#### Excerpted records:

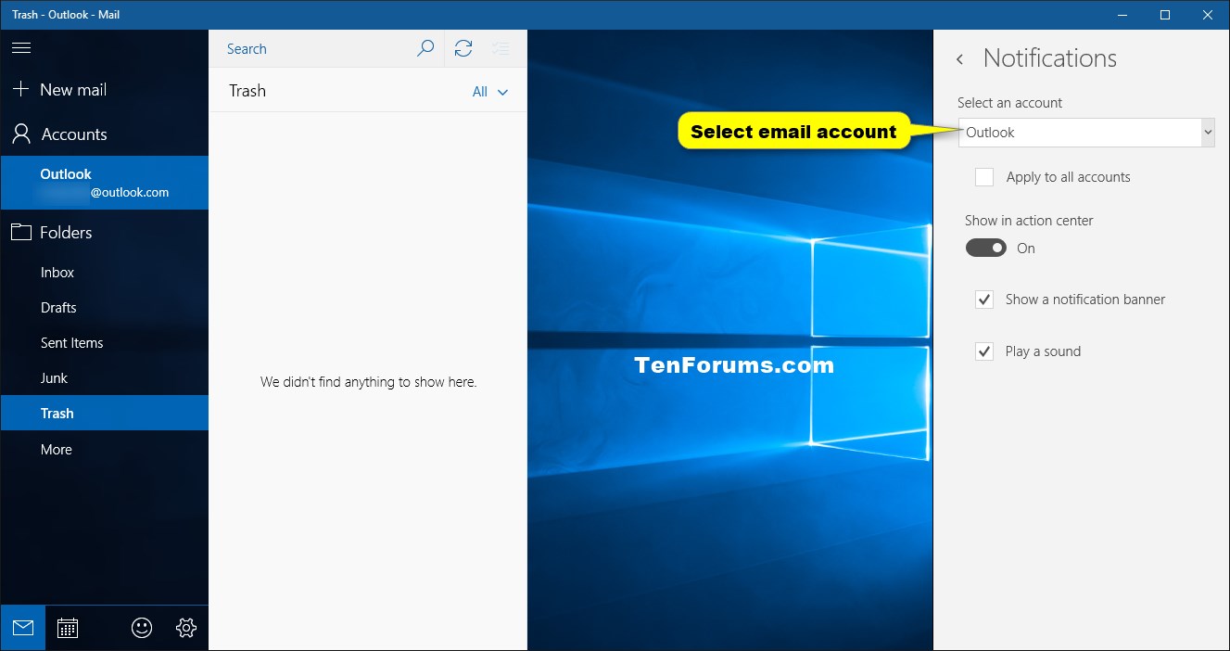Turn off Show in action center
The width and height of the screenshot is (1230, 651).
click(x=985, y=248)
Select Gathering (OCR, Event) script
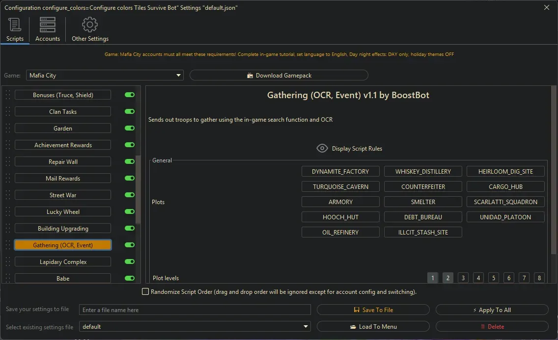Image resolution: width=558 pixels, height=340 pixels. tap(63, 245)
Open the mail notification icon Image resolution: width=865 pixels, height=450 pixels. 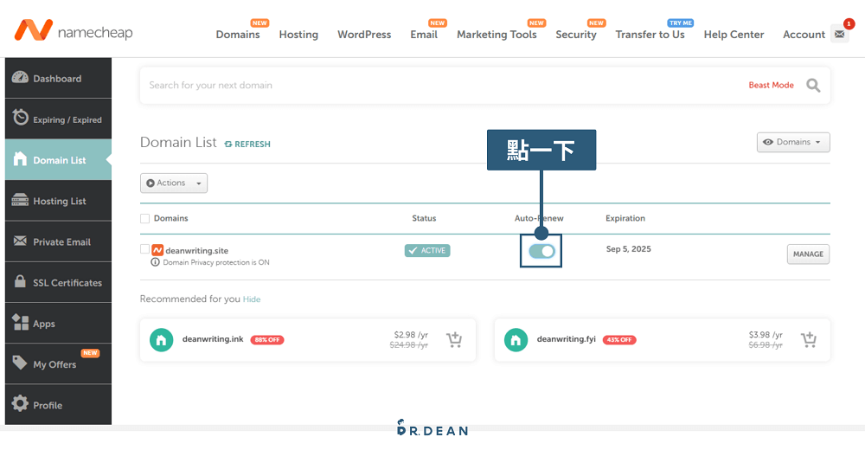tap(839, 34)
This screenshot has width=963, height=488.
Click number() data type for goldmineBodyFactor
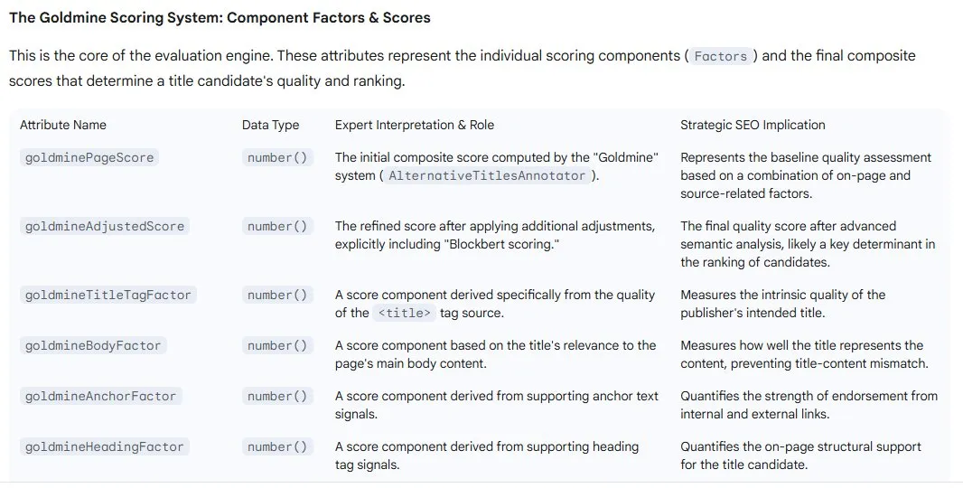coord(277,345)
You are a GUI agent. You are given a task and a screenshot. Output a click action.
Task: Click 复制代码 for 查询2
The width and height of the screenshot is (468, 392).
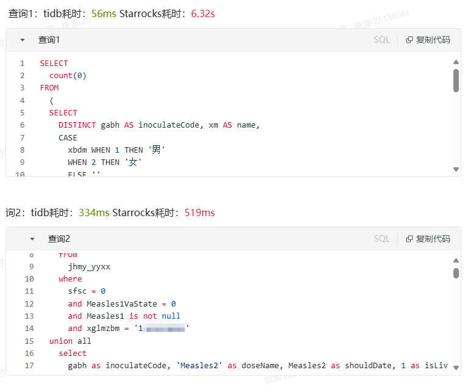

#### Activity:
Emit the lines of the data above from the one containing "Task: Click 复制代码 for 查询2" through its final line, both endpoints included. Pictures do not belong in the output.

#### Task solution:
Task: Click 复制代码 for 查询2
The width and height of the screenshot is (468, 392).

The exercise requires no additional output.